Set exercise: Reproduce the entire listing below line for line, changing nothing.

═══ Dataset excerpts ═══

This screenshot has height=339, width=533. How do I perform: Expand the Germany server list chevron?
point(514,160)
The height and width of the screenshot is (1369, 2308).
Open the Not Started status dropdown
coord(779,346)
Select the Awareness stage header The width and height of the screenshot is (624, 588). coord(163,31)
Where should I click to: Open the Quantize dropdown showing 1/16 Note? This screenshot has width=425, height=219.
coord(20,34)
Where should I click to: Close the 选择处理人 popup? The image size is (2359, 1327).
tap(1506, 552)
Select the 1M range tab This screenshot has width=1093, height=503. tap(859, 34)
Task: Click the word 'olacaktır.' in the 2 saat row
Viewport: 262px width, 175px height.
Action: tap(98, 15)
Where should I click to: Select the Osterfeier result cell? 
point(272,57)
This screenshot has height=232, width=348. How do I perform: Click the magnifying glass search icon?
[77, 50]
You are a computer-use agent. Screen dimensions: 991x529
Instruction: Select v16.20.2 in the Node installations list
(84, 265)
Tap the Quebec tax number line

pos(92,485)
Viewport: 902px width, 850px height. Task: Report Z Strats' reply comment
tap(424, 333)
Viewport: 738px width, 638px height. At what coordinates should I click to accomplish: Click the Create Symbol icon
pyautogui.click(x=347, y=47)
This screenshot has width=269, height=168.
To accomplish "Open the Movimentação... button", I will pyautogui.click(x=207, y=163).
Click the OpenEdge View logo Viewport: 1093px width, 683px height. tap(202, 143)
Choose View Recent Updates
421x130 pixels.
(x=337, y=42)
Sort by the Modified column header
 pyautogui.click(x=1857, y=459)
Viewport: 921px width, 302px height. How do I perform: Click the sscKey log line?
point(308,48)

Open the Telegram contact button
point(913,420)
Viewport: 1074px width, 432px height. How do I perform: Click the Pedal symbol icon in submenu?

═══

Task output:
This screenshot has height=339, width=533. How do I perform: Expand the Germany server list chevron?
point(514,160)
The height and width of the screenshot is (1369, 2308).
Open the Not Started status dropdown
coord(779,346)
Select the Awareness stage header The width and height of the screenshot is (624, 588). coord(163,31)
Where should I click to: Open the Quantize dropdown showing 1/16 Note? This screenshot has width=425, height=219.
coord(20,34)
Where should I click to: Close the 选择处理人 popup? The image size is (2359, 1327).
tap(1506, 552)
Select the 1M range tab This screenshot has width=1093, height=503. tap(859, 34)
Task: Click the word 'olacaktır.' in the 2 saat row
Viewport: 262px width, 175px height.
Action: tap(98, 15)
Where should I click to: Select the Osterfeier result cell? 
point(272,57)
This screenshot has height=232, width=348. How do I perform: Click the magnifying glass search icon?
[77, 50]
You are a computer-use agent. Screen dimensions: 991x529
Instruction: Select v16.20.2 in the Node installations list
(84, 265)
Tap the Quebec tax number line

pos(92,485)
Viewport: 902px width, 850px height. Task: Report Z Strats' reply comment
tap(424, 333)
Viewport: 738px width, 638px height. At what coordinates should I click to accomplish: Click the Create Symbol icon
pyautogui.click(x=347, y=47)
This screenshot has width=269, height=168.
To accomplish "Open the Movimentação... button", I will pyautogui.click(x=207, y=163).
Click the OpenEdge View logo Viewport: 1093px width, 683px height. tap(202, 143)
Choose View Recent Updates
421x130 pixels.
(x=337, y=42)
Sort by the Modified column header
 pyautogui.click(x=1857, y=459)
Viewport: 921px width, 302px height. How do I perform: Click the sscKey log line?
point(308,48)

Open the Telegram contact button
point(913,420)
Viewport: 1074px width, 432px height. How do I perform: Click the Pedal symbol icon in submenu?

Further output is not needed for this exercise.